* CONSIGNES DE L'EXERCICE *
Restituez mot pour mot le passage de l'extrait qui va de « Cette hostilité, ils » à « gouffre sans fin. ».

* EXTRAIT *

Une mère et ses deux enfants prennent le car pour aller voir la mer. C'est elle qui raconte, elle, une mère anonyme, on ne connaîtra jamais son nom. Les deux enfants, Stan et Kévin, neuf et six ans, semblent contents de partir, mais l'inquiétude perce : Stan guette sa mère, comme il le fait quand elle reste assise des heures sans bouger dans la cuisine, et ses regards sont soucieux. Kévin est angoissé de ne pas aller à l'école le lendemain. Nous-mêmes lecteurs, sentons tout de suite couver le drame ; de petits détails laissent deviner qu'on ne pourra pas échapper à l'explosion de la tragédie : ils partent le soir pour que personne ne les voie ; avant de partir ils n'ont pas fini le pot de confiture et « cette confiture allait rester pour rien » ; ils n'ont pas pris les jouets que Kévin voulait emporter parce que « je savais bien qu'on allait pas jouer ».
Mais la ville où ils arrivent est comme abandonnée par le soleil, la pluie ne va pas cesser de tomber. Tout leur semble hostile : dans l'hôtel où ils prennent une chambre, tout est marron, les murs, le lino, les portes ; c'est un vieil hôtel où ils doivent monter six étages avant d'arriver dans une chambre minable, où la porte ne peut s'ouvrir entièrement parce qu'elle vient buter contre le lit, unique mobilier qui prend toute la place, où la fenêtre donne sur un mur qui bouche toute la vue.
Cette hostilité, ils la retrouvent aussi dans la rue, dans un café où ils vont boire un chocolat. Et quand ils découvrent la mer, le choc est terrible : c'est une mer en colère, démontée, avec des vagues énormes qui terrifient les enfants ; la plage est souillée de déchets, de bouteilles abandonnées, de plastiques accrochées aux rochers.
Alors malgré tous ses efforts pour apporter quelques petites joies à ses enfants, la mère se laisse à nouveau envahir par « des pensées noires et glacées ». Ses angoisses qu'elle avait réussi à faire taire quelques instants, remontent à la surface et l'entraînent au fond d'un gouffre sans fin.
« Les retrouvailles avec mes monstres. Des bêtes à pinces, des petits cancers rampants qui cherchent à me sucer le sang. Ces choses-là me disent toujours que ça va pas, que ça va pas du tout, que tout est raté et que ça peut devenir pire, quelque chose d'effrayant m'attend, et c'est de ma faute, je m'y suis mal prise et il est trop tard pour moi & je m'en sortais pas, y avait pas de paix pour moi ».
Véronique Olmi a écrit ce livre après avoir été profondément choquée par un entrefilet lu dans la presse qui racontait un drame vécu par une mère et ses deux enfants. Elle a voulu essayer de comprendre ce qui avait pu se passer. Et son récit nous percute comme un coup de poing, nous horrifie et nous glace, tant le ton est juste, tant les mots employés nous malmènent et ne nous cachent rien du drame.

* LIGNES RÉPERTORIÉES *
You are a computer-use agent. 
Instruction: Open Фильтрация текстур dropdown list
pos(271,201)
...
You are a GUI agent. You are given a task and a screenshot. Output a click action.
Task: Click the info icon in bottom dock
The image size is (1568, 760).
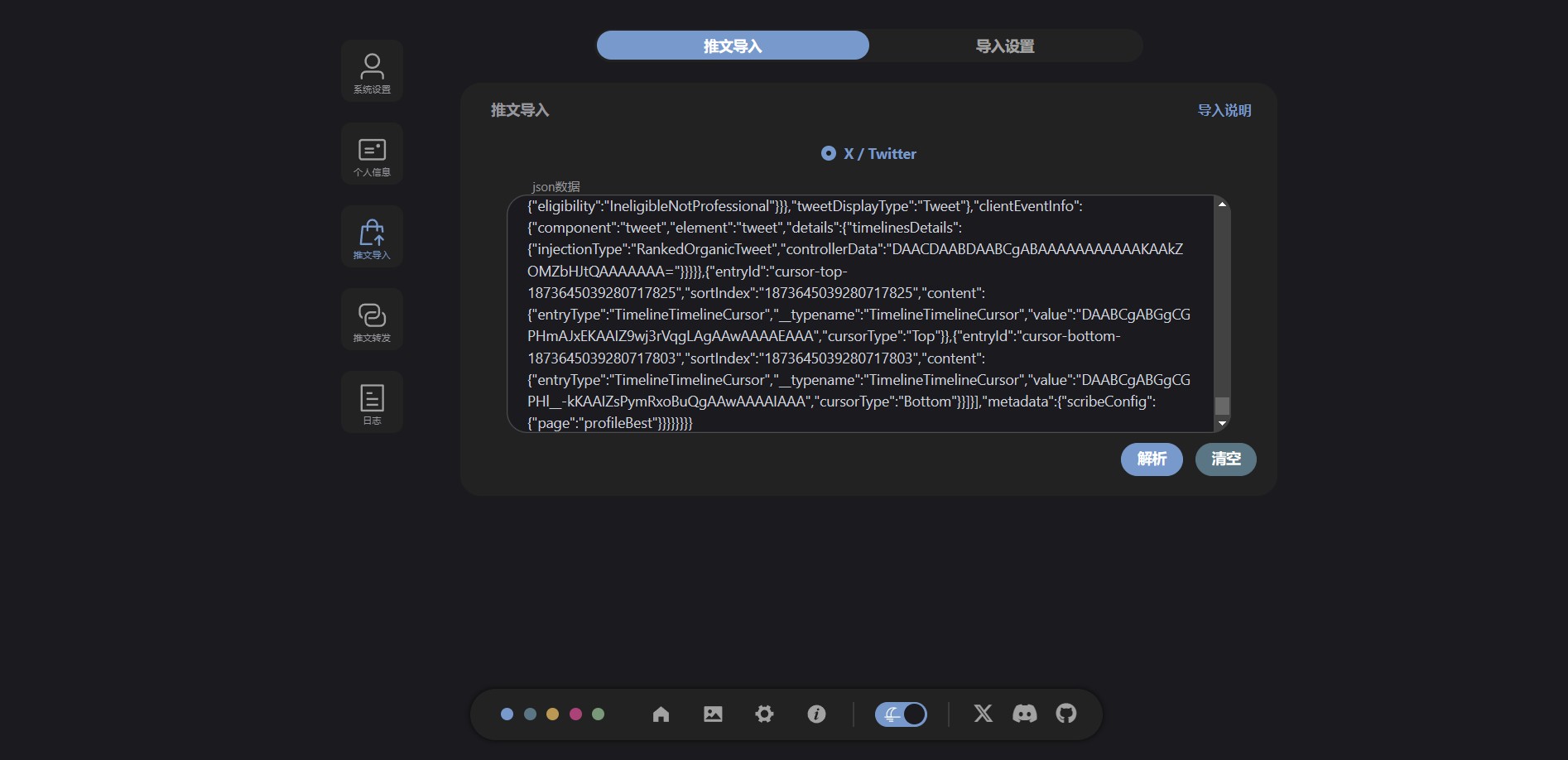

* RÉSULTAT DE L'EXERCICE *
Cette hostilité, ils la retrouvent aussi dans la rue, dans un café où ils vont boire un chocolat. Et quand ils découvrent la mer, le choc est terrible : c'est une mer en colère, démontée, avec des vagues énormes qui terrifient les enfants ; la plage est souillée de déchets, de bouteilles abandonnées, de plastiques accrochées aux rochers.
Alors malgré tous ses efforts pour apporter quelques petites joies à ses enfants, la mère se laisse à nouveau envahir par « des pensées noires et glacées ». Ses angoisses qu'elle avait réussi à faire taire quelques instants, remontent à la surface et l'entraînent au fond d'un gouffre sans fin.